In doing so, students will gain skills in three of the Seven Areas of Responsibility for Health Education Specialists:

  1. Construct: Area 1—Assess Individual and Community Needs for Health Education
  2. Driven by: Area 2—Plan Health Education Strategies, Interventions, and Programs
  3. Apply: Area 3—Implement Health Education Strategies, Interventions, and Programs

Students will also recognize the behaviors of unfamiliar populations in order to implement applicable health behavior theories and models to develop self-efficacy.


There aren't any official prerequisites for this course; however, students are strongly encouraged to take PUBH 240: Introduction to Community Health before taking this course.

Required Materials and Technology

Students will not purchase a textbook for this course. All materials will be provided for no additional cost within the course.

In addition to the standard System Requirements for all BYU-Idaho students, students must also have a webcam with a functioning microphone in order to successfully meet with their group. Students will meet with their group periodically throughout the semester via Zoom. Zoom allows students to hold a video conference with their group, record the meeting, and then make the recording available to their instructor. It is critical that students know how to correctly carry out and record discussions in Zoom. If students are not familiar with these features, instructions will be provided in the course as well as hyperlinks to Zoom common questions and troubleshooting features.

Students will use Microsoft Office products in this course. If students do not yet have the Microsoft Office Suite (Word, Excel, Publisher, PowerPoint, etc.) on their computer, they may visit the How to Download Microsoft Office for Free.

Students will also need occasional access to a digital camera. Students can use the camera on a cell phone or a stand-alone camera. If students do not have a cell phone or digital camera, they might consider borrowing one from a friend or neighbor to complete the few assignments for which it is required.

Learning Model Architecture

The Learning Model is the foundation upon which all BYU-Idaho courses are created. The five principles of the Learning Model are to (1) exercise faith, (2) teach by the Spirit, (3) lay hold on the Word of God, (4) take action, and (5) love, serve, and teach one another. These principles are woven into the three-step process: Prepare, Teach One Another, and Ponder and Prove.

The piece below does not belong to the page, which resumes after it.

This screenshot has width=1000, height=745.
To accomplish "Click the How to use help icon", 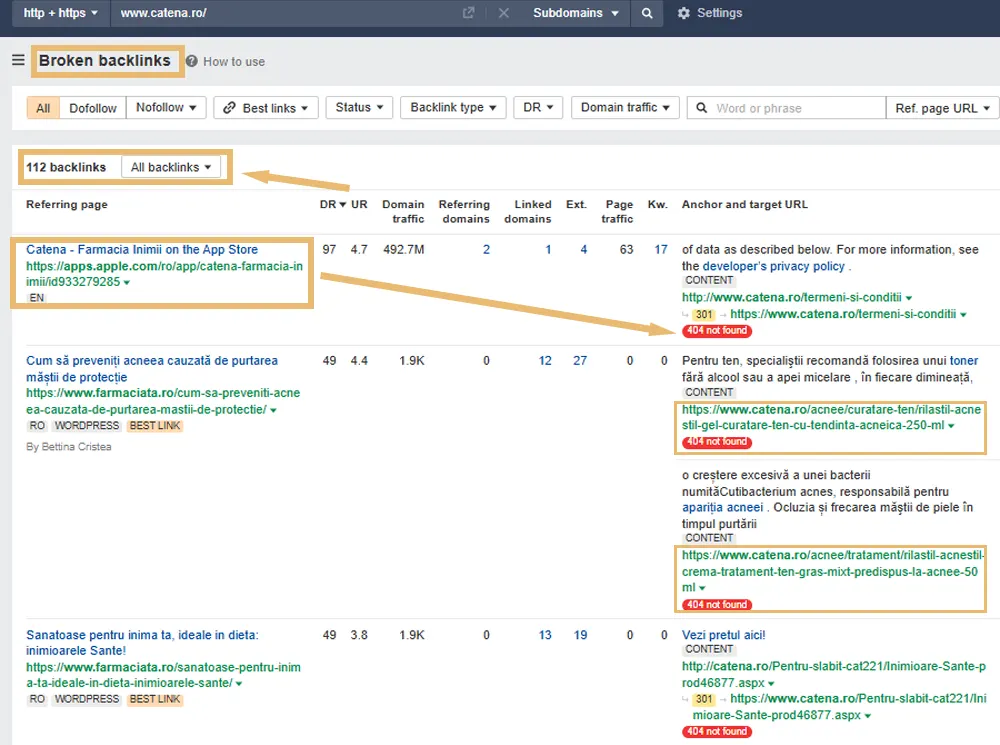I will [192, 61].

Preparation will vary slightly from week to week. However, it is typical for students to read text or watch a video and complete a comprehension quiz to test their readiness to use what they have learned. Sometimes students will also be presented with a scenario to consider questions to ponder. When students finish their preparation activities, they should be ready to discuss what they have learned with others.

Teach One Another

Students will love, serve, and teach one another as they complete group discussions. These discussions occur in about half of the weeks in this course and will allow students to explore the health behavior theories on a deeper level as they progress towards the completion of larger assignments. Occasionally students will work with one classmate or participate in an online discussion.

Ponder and Prove

Some of the opportunities for students to ponder and prove their learning in this course include completing application assignments and taking a final exam. Examples of assignments include composing written responses to critical thinking questions, conducting interviews, defending their position, creating interventions for a specific target population, and assessing the design/layout of a grocery store or market from a behavioral perspective.

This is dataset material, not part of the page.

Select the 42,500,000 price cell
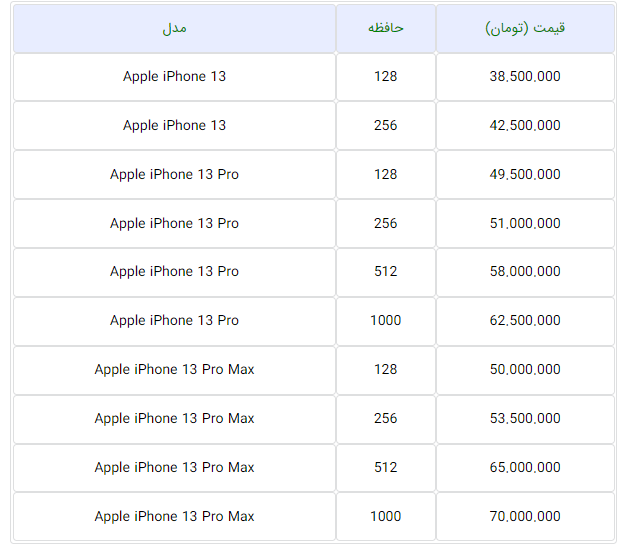The height and width of the screenshot is (549, 623). tap(525, 126)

How to Navigate This Course

Students should become familiar with the general weekly patterns they will encounter in this course. The weeks will not always adhere to this structure, but most weeks will follow the following pattern:

  1. Students will begin each week by reading the Announcements and Introduction page. The Introduction page is the introduction to that week's material and the announcements contain critical information from the instructor.
  2. Students will start the Study activities early in the week. Most of the Study activities also include an accountability or content quiz. The Study activities are usually due at the beginning of the week—see the Calendar for specific due dates.
  3. During the first half of the course, there are Worksheet activities due midweek (see Calendar), so students will work on this next. During the second half of the course, students will complete the group activities due at the end of the week (see Calendar).
  4. Students will finish up the week by demonstrating their learning through the completion of assignments geared towards application. Since these become the summative assessment of each week, it will require a more substantial amount of time to complete. Students should be sure to get started before the end of the week.

Grading Policies

Grades in this course will be determined by the number of points students earn. The number of points students earn will be determined by the quality of work they submit and their level of understanding of the course material.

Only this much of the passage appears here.